> [What you should do] Each of the records below must be reproduced exactly.

> [Available data]
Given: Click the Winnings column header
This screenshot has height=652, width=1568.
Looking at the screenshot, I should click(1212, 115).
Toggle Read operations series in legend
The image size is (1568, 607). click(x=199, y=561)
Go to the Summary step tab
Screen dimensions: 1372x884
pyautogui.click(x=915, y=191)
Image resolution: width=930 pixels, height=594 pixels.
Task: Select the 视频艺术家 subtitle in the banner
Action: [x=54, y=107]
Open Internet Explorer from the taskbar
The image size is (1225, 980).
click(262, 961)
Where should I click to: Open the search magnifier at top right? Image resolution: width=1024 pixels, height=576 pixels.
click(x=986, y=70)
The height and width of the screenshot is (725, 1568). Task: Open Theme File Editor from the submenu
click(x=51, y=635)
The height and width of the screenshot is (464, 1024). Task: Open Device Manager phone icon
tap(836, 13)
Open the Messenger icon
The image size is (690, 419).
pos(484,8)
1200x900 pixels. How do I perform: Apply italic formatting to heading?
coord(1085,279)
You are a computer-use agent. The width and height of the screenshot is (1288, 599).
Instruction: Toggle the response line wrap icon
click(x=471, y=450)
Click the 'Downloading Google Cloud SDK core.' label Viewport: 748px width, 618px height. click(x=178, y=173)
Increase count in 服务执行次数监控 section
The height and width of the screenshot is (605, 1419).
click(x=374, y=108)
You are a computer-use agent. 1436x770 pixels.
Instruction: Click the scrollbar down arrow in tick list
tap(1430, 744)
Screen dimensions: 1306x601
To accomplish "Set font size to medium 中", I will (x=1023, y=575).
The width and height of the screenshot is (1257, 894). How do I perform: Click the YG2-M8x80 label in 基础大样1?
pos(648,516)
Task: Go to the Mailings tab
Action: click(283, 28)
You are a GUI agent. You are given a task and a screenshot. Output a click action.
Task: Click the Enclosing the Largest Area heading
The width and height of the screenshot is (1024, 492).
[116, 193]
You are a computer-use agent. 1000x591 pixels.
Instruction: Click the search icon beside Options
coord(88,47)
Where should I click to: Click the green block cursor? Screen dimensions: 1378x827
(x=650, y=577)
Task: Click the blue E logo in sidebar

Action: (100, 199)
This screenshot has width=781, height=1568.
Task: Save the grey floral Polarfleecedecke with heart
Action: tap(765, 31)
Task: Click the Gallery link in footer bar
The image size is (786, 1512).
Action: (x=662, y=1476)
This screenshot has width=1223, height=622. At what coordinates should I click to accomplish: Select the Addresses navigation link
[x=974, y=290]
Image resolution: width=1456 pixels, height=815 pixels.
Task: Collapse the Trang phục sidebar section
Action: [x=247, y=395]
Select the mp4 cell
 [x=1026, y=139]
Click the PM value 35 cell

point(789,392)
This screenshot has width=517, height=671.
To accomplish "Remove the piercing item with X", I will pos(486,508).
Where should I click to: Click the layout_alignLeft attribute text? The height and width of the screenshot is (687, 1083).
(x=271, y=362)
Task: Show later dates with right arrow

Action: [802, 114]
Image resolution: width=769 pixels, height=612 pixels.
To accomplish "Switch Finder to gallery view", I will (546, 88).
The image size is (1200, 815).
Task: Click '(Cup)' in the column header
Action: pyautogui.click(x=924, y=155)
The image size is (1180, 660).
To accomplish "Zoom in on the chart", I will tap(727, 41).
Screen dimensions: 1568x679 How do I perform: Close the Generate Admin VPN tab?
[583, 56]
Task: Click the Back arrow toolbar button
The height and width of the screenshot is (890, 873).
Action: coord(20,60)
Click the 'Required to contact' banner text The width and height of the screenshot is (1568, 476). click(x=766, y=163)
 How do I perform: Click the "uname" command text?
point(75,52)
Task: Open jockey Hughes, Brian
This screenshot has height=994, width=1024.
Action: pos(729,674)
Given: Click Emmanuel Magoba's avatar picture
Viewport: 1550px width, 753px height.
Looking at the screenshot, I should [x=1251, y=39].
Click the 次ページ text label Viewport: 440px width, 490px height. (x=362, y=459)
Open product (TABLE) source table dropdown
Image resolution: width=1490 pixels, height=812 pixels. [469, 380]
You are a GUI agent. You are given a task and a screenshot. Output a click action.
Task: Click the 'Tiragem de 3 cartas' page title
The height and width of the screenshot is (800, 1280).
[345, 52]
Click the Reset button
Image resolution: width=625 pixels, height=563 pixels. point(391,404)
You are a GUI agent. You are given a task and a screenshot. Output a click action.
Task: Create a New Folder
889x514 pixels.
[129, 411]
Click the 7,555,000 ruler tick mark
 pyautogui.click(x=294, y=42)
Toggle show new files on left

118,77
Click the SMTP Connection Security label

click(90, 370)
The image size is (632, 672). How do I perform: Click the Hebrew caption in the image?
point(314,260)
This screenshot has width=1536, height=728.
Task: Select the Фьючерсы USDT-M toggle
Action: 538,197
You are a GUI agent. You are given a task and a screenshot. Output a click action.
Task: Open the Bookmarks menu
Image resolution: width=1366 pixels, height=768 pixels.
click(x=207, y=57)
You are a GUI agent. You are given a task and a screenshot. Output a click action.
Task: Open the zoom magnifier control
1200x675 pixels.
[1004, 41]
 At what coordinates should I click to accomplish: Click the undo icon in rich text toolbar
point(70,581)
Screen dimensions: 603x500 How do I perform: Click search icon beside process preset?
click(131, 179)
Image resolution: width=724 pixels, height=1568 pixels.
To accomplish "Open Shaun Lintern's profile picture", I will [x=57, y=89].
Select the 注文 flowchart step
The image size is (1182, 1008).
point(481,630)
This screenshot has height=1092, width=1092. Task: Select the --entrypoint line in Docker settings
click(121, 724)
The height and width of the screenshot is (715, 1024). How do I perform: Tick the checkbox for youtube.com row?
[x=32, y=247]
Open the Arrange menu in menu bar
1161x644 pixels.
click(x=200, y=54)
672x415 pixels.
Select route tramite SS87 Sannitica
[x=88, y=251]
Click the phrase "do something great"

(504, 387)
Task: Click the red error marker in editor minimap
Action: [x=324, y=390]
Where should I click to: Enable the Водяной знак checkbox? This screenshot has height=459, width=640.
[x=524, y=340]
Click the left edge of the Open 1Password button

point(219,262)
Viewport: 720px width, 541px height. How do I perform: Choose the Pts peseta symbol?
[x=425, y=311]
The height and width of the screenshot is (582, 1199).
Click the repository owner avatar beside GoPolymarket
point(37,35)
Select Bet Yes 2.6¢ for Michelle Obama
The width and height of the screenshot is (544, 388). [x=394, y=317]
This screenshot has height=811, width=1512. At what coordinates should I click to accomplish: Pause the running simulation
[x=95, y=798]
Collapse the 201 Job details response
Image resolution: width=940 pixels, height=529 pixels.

> [Reply]
Given: Click the Winnings column header
This screenshot has height=652, width=1568.
Looking at the screenshot, I should click(1212, 115).
Toggle Read operations series in legend
The image size is (1568, 607). click(x=199, y=561)
Go to the Summary step tab
Screen dimensions: 1372x884
pyautogui.click(x=915, y=191)
Image resolution: width=930 pixels, height=594 pixels.
Task: Select the 视频艺术家 subtitle in the banner
Action: [x=54, y=107]
Open Internet Explorer from the taskbar
The image size is (1225, 980).
click(262, 961)
Where should I click to: Open the search magnifier at top right? Image resolution: width=1024 pixels, height=576 pixels.
click(x=986, y=70)
The height and width of the screenshot is (725, 1568). Task: Open Theme File Editor from the submenu
click(x=51, y=635)
The height and width of the screenshot is (464, 1024). Task: Open Device Manager phone icon
tap(836, 13)
Open the Messenger icon
The image size is (690, 419).
pos(484,8)
1200x900 pixels. How do I perform: Apply italic formatting to heading?
coord(1085,279)
You are a computer-use agent. The width and height of the screenshot is (1288, 599).
Instruction: Toggle the response line wrap icon
click(x=471, y=450)
Click the 'Downloading Google Cloud SDK core.' label Viewport: 748px width, 618px height. click(x=178, y=173)
Increase count in 服务执行次数监控 section
The height and width of the screenshot is (605, 1419).
click(x=374, y=108)
You are a computer-use agent. 1436x770 pixels.
Instruction: Click the scrollbar down arrow in tick list
tap(1430, 744)
Screen dimensions: 1306x601
To accomplish "Set font size to medium 中", I will (x=1023, y=575).
The width and height of the screenshot is (1257, 894). How do I perform: Click the YG2-M8x80 label in 基础大样1?
pos(648,516)
Task: Go to the Mailings tab
Action: click(283, 28)
You are a GUI agent. You are given a task and a screenshot. Output a click action.
Task: Click the Enclosing the Largest Area heading
The width and height of the screenshot is (1024, 492).
[116, 193]
You are a computer-use agent. 1000x591 pixels.
Instruction: Click the search icon beside Options
coord(88,47)
Where should I click to: Click the green block cursor? Screen dimensions: 1378x827
(x=650, y=577)
Task: Click the blue E logo in sidebar

Action: (100, 199)
This screenshot has width=781, height=1568.
Task: Save the grey floral Polarfleecedecke with heart
Action: tap(765, 31)
Task: Click the Gallery link in footer bar
The image size is (786, 1512).
Action: (x=662, y=1476)
This screenshot has width=1223, height=622. At what coordinates should I click to accomplish: Select the Addresses navigation link
[x=974, y=290]
Image resolution: width=1456 pixels, height=815 pixels.
Task: Collapse the Trang phục sidebar section
Action: [x=247, y=395]
Select the mp4 cell
 [x=1026, y=139]
Click the PM value 35 cell

point(789,392)
This screenshot has width=517, height=671.
To accomplish "Remove the piercing item with X", I will pos(486,508).
Where should I click to: Click the layout_alignLeft attribute text? The height and width of the screenshot is (687, 1083).
(x=271, y=362)
Task: Show later dates with right arrow

Action: [802, 114]
Image resolution: width=769 pixels, height=612 pixels.
To accomplish "Switch Finder to gallery view", I will (546, 88).
The image size is (1200, 815).
Task: Click '(Cup)' in the column header
Action: pyautogui.click(x=924, y=155)
The image size is (1180, 660).
To accomplish "Zoom in on the chart", I will tap(727, 41).
Screen dimensions: 1568x679 How do I perform: Close the Generate Admin VPN tab?
[583, 56]
Task: Click the Back arrow toolbar button
The height and width of the screenshot is (890, 873).
Action: coord(20,60)
Click the 'Required to contact' banner text The width and height of the screenshot is (1568, 476). click(x=766, y=163)
 How do I perform: Click the "uname" command text?
point(75,52)
Task: Open jockey Hughes, Brian
This screenshot has height=994, width=1024.
Action: pos(729,674)
Given: Click Emmanuel Magoba's avatar picture
Viewport: 1550px width, 753px height.
Looking at the screenshot, I should [x=1251, y=39].
Click the 次ページ text label Viewport: 440px width, 490px height. (x=362, y=459)
Open product (TABLE) source table dropdown
Image resolution: width=1490 pixels, height=812 pixels. [469, 380]
You are a GUI agent. You are given a task and a screenshot. Output a click action.
Task: Click the 'Tiragem de 3 cartas' page title
The height and width of the screenshot is (800, 1280).
[345, 52]
Click the Reset button
Image resolution: width=625 pixels, height=563 pixels. point(391,404)
You are a GUI agent. You are given a task and a screenshot. Output a click action.
Task: Create a New Folder
889x514 pixels.
[129, 411]
Click the 7,555,000 ruler tick mark
 pyautogui.click(x=294, y=42)
Toggle show new files on left

118,77
Click the SMTP Connection Security label

click(90, 370)
The image size is (632, 672). How do I perform: Click the Hebrew caption in the image?
point(314,260)
This screenshot has width=1536, height=728.
Task: Select the Фьючерсы USDT-M toggle
Action: 538,197
You are a GUI agent. You are given a task and a screenshot. Output a click action.
Task: Open the Bookmarks menu
Image resolution: width=1366 pixels, height=768 pixels.
click(x=207, y=57)
You are a GUI agent. You are given a task and a screenshot. Output a click action.
Task: Open the zoom magnifier control
1200x675 pixels.
[1004, 41]
 At what coordinates should I click to accomplish: Click the undo icon in rich text toolbar
point(70,581)
Screen dimensions: 603x500 How do I perform: Click search icon beside process preset?
click(131, 179)
Image resolution: width=724 pixels, height=1568 pixels.
To accomplish "Open Shaun Lintern's profile picture", I will [x=57, y=89].
Select the 注文 flowchart step
The image size is (1182, 1008).
point(481,630)
This screenshot has height=1092, width=1092. Task: Select the --entrypoint line in Docker settings
click(121, 724)
The height and width of the screenshot is (715, 1024). How do I perform: Tick the checkbox for youtube.com row?
[x=32, y=247]
Open the Arrange menu in menu bar
1161x644 pixels.
click(x=200, y=54)
672x415 pixels.
Select route tramite SS87 Sannitica
[x=88, y=251]
Click the phrase "do something great"

(504, 387)
Task: Click the red error marker in editor minimap
Action: [x=324, y=390]
Where should I click to: Enable the Водяной знак checkbox? This screenshot has height=459, width=640.
[x=524, y=340]
Click the left edge of the Open 1Password button

point(219,262)
Viewport: 720px width, 541px height. How do I perform: Choose the Pts peseta symbol?
[x=425, y=311]
The height and width of the screenshot is (582, 1199).
Click the repository owner avatar beside GoPolymarket
point(37,35)
Select Bet Yes 2.6¢ for Michelle Obama
The width and height of the screenshot is (544, 388). [x=394, y=317]
This screenshot has height=811, width=1512. At what coordinates should I click to accomplish: Pause the running simulation
[x=95, y=798]
Collapse the 201 Job details response
Image resolution: width=940 pixels, height=529 pixels.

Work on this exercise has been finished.